For a while being seen was enough; it gave him a thrill every time it happened.  But soon enough Noah found himself craving true acknowledgement.  He wanted someone to know about what happened to him.  Every year or so, a column would run in the local paper, wondering grimly about his fate.  The year he met Gansey, the article was particularly strident.  It cried fake tears over his parents’ pain and the fact that they had no way to ‘lay him to rest’ because they didn’t have his bones.  The soppy, overwrought tone infuriated Noah so much he faded unwillingly for the first time in a long time.

When he came back, he carefully placed the paper (folded with the article out) where Ronan or Gansey would be sure to find it.  If he’d had a heart it would have been hammering as he waited for one of them to come home.

“What’s this crap?”  Ronan had sneered, picking the paper up and glancing at it briefly before tossing it aside.  “Noah, have you been reading trashy tabloids again?  The garbage they try to make us weep over!  It’s enough to make even you come out of your cave.”

Noah shook his head, not quite confident enough to say, “hey!  That’s my death you’re joking about!”  The half-formed hope that one of them would notice the picture, notice the resemblance to Noah in the grainy black and white, and look closely at the name, was dashed.  He wished Gansey had been the one to find it.  Surely Gansey would have paid attention.

Dragging his mind back to the present, Noah sighed again.  What did he have to do to call attention to himself?  What were the magic words, or deeds, which would make Gansey (or Adam or Ronan, but preferably Gansey) really see him?  Obviously, “I’ve been dead for years” wasn’t going to do it.   If bluntness didn’t work and subtle hints didn’t work then what the hell could he do?

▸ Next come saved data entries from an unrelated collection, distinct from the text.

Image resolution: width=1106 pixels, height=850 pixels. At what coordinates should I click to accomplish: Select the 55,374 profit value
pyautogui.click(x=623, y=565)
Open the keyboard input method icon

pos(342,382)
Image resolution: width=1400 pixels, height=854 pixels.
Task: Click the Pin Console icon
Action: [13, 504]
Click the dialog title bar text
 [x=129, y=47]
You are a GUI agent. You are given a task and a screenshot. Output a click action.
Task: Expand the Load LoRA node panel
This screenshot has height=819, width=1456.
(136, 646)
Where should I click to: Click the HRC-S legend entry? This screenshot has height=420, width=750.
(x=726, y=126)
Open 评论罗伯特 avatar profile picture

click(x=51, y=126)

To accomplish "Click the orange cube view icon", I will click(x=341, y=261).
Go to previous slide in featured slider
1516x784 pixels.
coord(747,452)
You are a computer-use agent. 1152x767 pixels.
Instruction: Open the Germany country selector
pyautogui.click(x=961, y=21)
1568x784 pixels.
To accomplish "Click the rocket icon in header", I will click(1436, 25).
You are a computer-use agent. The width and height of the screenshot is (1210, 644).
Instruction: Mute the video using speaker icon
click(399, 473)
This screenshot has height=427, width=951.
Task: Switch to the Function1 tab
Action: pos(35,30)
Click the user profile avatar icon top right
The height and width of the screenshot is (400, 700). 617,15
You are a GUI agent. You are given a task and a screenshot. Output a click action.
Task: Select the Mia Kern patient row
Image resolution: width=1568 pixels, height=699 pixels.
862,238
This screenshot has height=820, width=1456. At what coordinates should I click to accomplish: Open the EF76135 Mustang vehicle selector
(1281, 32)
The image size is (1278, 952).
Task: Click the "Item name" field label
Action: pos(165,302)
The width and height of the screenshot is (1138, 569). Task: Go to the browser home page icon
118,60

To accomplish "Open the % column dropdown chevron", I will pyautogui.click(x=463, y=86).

In the time he had been zoned out he realized Declan had left, dragging his conquest in his wake, and Gansey was in full presidential mode – his guns turned on Ronan.  Preferring to avoid the conflict, Noah started to move back towards his room.  He felt safe there though the others never even noticed, when they came in, that it was bare, barren of personality.  There was no hint in this room of who Noah Czerny really was and shouldn’t that have alerted them?  No, after all this time … Noah shook his head.  He already knew it was probably useless.  If they ever did pay attention, he would laugh and tell them he’d told them.  But it was slowly becoming obvious, even to someone as hopeful as Noah, that it wasn’t going to happen.  Not any time soon.

Noah was stalled in his progression to his room by Gansey’s voice.  This time it was authoritative, in control.  This time it had changed enough that Noah knew it was directed at all of them, not just Ronan.

“Let’s go to Nino’s.  We’ll get pizza and I’ll call that psychic and the whole goddam world will sort itself out.”

Noah shook his head again, “I’m not coming.”

But he knew he would.  It was a token protest, meant only to let Gansey know he couldn’t be controlled.  Besides, the pretty waitress might be working and Noah might have a shot at being fully solid for a few hours.  That was worth putting up with Ronan’s cracks.  As Gansey turned towards the door, confident that his friends would all follow, Noah grabbed his jacket.

As he crossed the threshold, tonight suddenly felt different.  Noah could feel things clicking into place, as if they were all rushing together towards something they now couldn’t stop.  Somehow Gansey’s words had set something in motion: putting Nino’s and the psychic together had created a sense of promise.  Noah’s fingers tingled where Ashley’s had held them, and the air around him seemed to crackle.  Noah left his final thoughts whispering behind him in Monmouth’s echoing depths:

Is this it? Is this the time?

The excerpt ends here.